Human Nature Contemporary Ballet

The local dance company Human Nature Contemporary Ballet is on a mission to break down the stigma surrounding HIV/AIDS. The company’s latest production, “The GRID,” attacks the issue directly.

In the earliest days of the HIV/AIDS crisis, the disease was referred to as “gay-related immune deficiency,” or GRID. As it became more apparent that the disease was an equal-opportunity illness, the name was changed to Acquired Immune Deficiency Syndrome.

“It wasn't until it was transmitted to a woman by a man that the acronym [GRID] really stopped being used,” said Rafael Chavez, the group’s choreographer.

“The GRID” is Human Nature's third major presentation and the second at the Chamizal National Memorial. Their current cast includes University of Texas at El Paso alumni and students José Barraza, Kimberly Morris, Rebeca Chavez and Sarah Fuentes. The story revolves around a group of friends and lovers who transmit the disease to their partners. These transmissions include female-to-male and female-to-female.

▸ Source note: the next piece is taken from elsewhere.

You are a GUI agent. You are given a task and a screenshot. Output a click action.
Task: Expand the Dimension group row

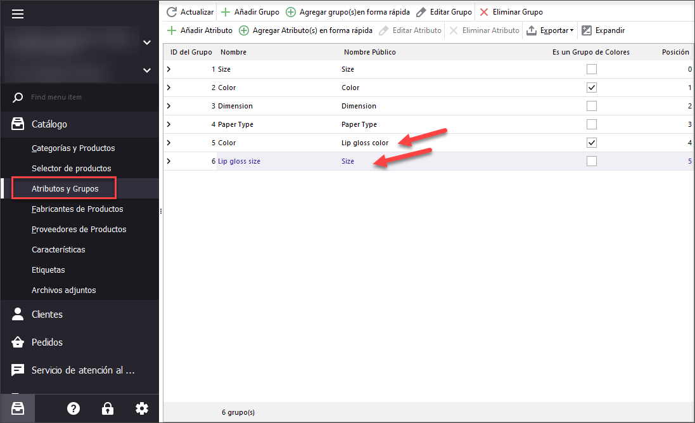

The show also aims to raise awareness about the amount of HIV/AIDS cases in the borderland. According to the Centers for Disease Control and Prevention, 4,493 new cases of HIV were diagnosed in Texas in 2016, and El Paso County landed at number 6 in the state with 93 cases.

Human nature has been promoting HIV testing with the assistance of La Fe Care Center. The center will be providing free HIV testing at all performances of “The GRID”.

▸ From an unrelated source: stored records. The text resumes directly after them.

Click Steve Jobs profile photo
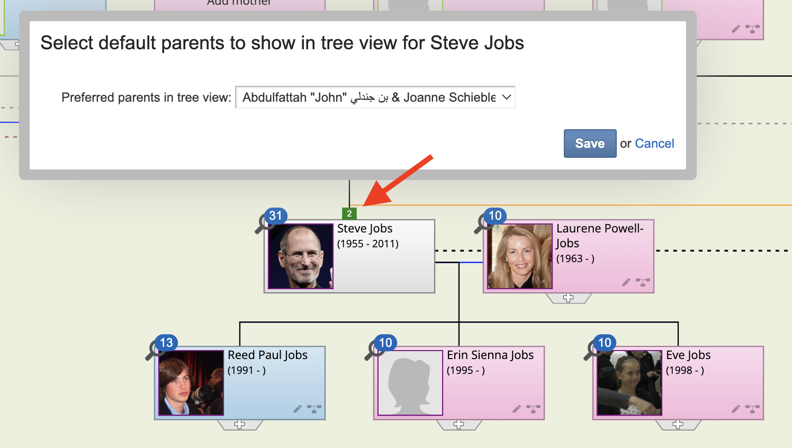Viewport: 792px width, 448px height. [x=301, y=256]
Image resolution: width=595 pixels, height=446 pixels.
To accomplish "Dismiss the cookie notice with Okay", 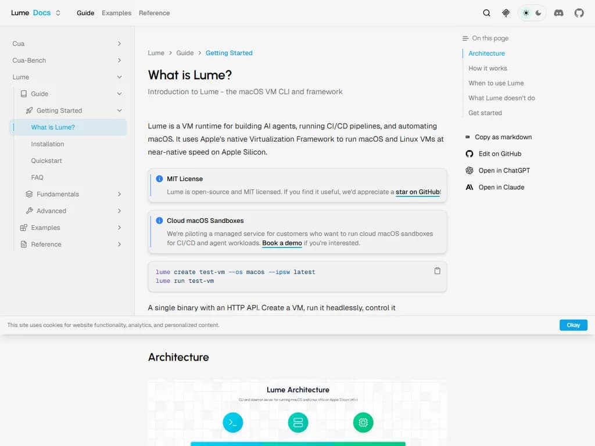I will (573, 325).

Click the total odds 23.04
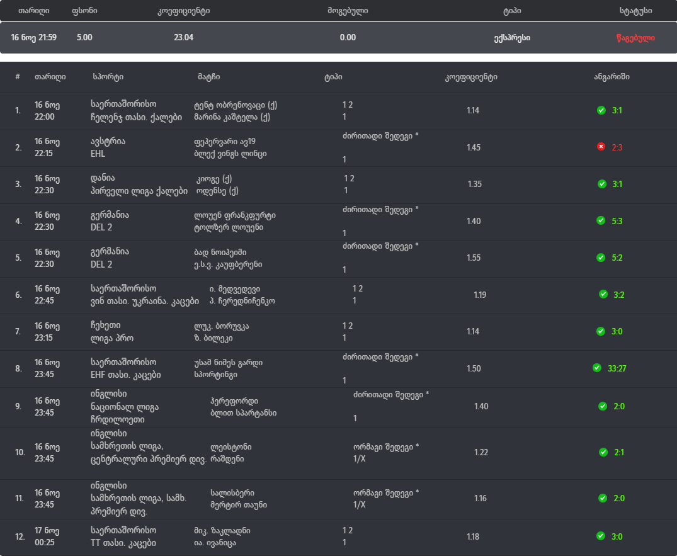183,38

This is not the first issue affecting the LGBTQ community to be brought to the stage by Human Nature. In April, the company dedicated the work “#Pulse” as a memorial to the victims of the Pulse Nightclub shooting.

Chavez and principal dancer José Barraza began Human Nature as a couple and recent graduates of UTEP's dance program. While they are no longer together as romantic partners, they continue collaborate professionally, sharing a common vision of the kind of stories they want to tell.

A major mission of Human Nature is to serve the community.

“This time what we want to do is really focus on the health of our community by first tackling HIV and AIDS,” Chavez said. “This isn't the last time that we're going to focus and try to get the word out.”